# Analysis of Plots of the movies and Remarks made by DoD

Using [Scatter Text](https://github.com/JasonKessler/scattertext).

To comprehend the influence of politics through DoD on the production of movies and TV shows we study the terms used in the remarks and plots of the films and TV shows. More specifically, we look at the differences in terms present in the corpus for the movies that have been provided assistance and those that were rejected. Additionally, we will separate movies using the keywords that represent the major events like the world war, Vietnam, Iraq, Korean wars, and 9/11 (September 11) that have political prominence for the U.S. military. On this corpus subset, we shall look at the similar differences in the vocabulary.

In [1]:
# import libraries
import spacy
import scattertext as st
import pandas as pd
import pytextrank
import numpy as np

In [2]:
# Path to store the plots generated by scatter text
ST_PLOTS_PATH = "./../scatter_text_plots/"

Read the final aggregated movie data with additional information, we will only use the columns of Title, status, Media Type, Remarks and plot.

In [3]:
col_list = ['Title', 'Status', 'Media Type', 'Remarks', 'plot']
movie_data = pd.read_csv("../data/with_additional_data/military_hollywood_with_additional_data.csv", usecols = col_list)
movie_data.head()

Unnamed: 0,Title,Status,Media Type,Remarks,plot
0,"""1968""",OTH,FILM,THE FILM STARTED OUT VERY NEGATIVE FOR THE ARM...,
1,"1,000 MEN AND A BABY",APP,TV,VERY POSITIVE DEPICTION OF NAVY IN THIS KOREAN...,A baby in a foreign land is adopted by the men...
2,1ST FORCE,OTH,FILM,INITIALLY DOD AND USMC WERE INCLINED TO SUPPOR...,
3,24,APP,TV,APPROVED FILMING FOR ONE DAY WITH TWO MARINE C...,Jack and Tony clash as they wait for the time ...
4,3RD DEGREE,APP,TV,PERSONNEL APPEARED ON THIS GAME SHOW AT THE EX...,Scott Weston is a private investigator who is ...

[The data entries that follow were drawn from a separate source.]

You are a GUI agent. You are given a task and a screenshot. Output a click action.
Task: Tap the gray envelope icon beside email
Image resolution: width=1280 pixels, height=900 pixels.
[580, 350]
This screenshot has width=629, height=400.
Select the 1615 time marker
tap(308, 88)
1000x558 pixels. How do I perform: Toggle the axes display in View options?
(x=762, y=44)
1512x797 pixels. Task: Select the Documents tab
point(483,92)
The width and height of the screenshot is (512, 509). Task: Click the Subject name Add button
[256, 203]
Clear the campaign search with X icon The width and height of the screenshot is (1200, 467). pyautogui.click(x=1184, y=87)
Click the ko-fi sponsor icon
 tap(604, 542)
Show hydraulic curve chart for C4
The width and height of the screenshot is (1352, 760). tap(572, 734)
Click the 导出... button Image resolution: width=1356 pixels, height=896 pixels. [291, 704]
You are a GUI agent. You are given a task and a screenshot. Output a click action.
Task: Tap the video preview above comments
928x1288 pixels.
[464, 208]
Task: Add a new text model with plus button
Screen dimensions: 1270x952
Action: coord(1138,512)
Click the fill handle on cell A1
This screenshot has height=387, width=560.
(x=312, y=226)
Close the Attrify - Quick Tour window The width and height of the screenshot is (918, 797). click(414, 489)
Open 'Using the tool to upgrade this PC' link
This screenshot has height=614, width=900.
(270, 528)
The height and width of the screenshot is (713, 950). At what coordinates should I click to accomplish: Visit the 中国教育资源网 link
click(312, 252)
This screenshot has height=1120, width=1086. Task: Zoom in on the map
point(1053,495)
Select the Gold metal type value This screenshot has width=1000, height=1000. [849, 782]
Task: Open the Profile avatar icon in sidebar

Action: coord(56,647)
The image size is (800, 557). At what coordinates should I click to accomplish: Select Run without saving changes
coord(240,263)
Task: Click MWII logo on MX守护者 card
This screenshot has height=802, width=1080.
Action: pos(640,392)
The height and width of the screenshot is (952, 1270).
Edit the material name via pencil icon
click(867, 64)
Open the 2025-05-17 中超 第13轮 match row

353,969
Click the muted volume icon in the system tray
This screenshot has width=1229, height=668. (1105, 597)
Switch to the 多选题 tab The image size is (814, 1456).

Select the movies and films that have been approved or denied for assistance by the DoD.

In [4]:
# Take a subset of approved and denied movies
array = ['APP', 'DEN']
dod_subset = movie_data.loc[movie_data['Status'].isin(array)]
# lower casing the textual fields
dod_subset["Remarks"] = dod_subset["Remarks"].str.lower()
dod_subset["plot"] = dod_subset["plot"].str.lower()
dod_subset

Unnamed: 0,Title,Status,Media Type,Remarks,plot
1,"1,000 MEN AND A BABY",APP,TV,very positive depiction of navy in this korean...,a baby in a foreign land is adopted by the men...
3,24,APP,TV,approved filming for one day with two marine c...,jack and tony clash as they wait for the time ...
4,3RD DEGREE,APP,TV,personnel appeared on this game show at the ex...,scott weston is a private investigator who is ...
5,50/50,DEN,FILM,never was officially submitted to dod. it was ...,adam is a 27 year old writer of radio programs...
9,A MIDNIGHT CLEAR,DEN,FILM,declined assistance (request for ww ii facilit...,"set in 1944 france, in the ardennes forest reg..."
...,...,...,...,...,...
850,WITHOUT GLORY,APP,FILM,approved by the department since it was based ...,
853,X-15,APP,FILM,airforce and nasa provided full cooperation on...,at the height of the cold war during the 1960s...
854,"YEAR IN THE LIFE, A",DEN,TV,the project was denied assistance.,"joe gardner, a child of the depression, is a s..."
855,"YOUNG LIONS, THE",APP,FILM,pentagon and state department went through lon...,the destiny of three soldiers during world war...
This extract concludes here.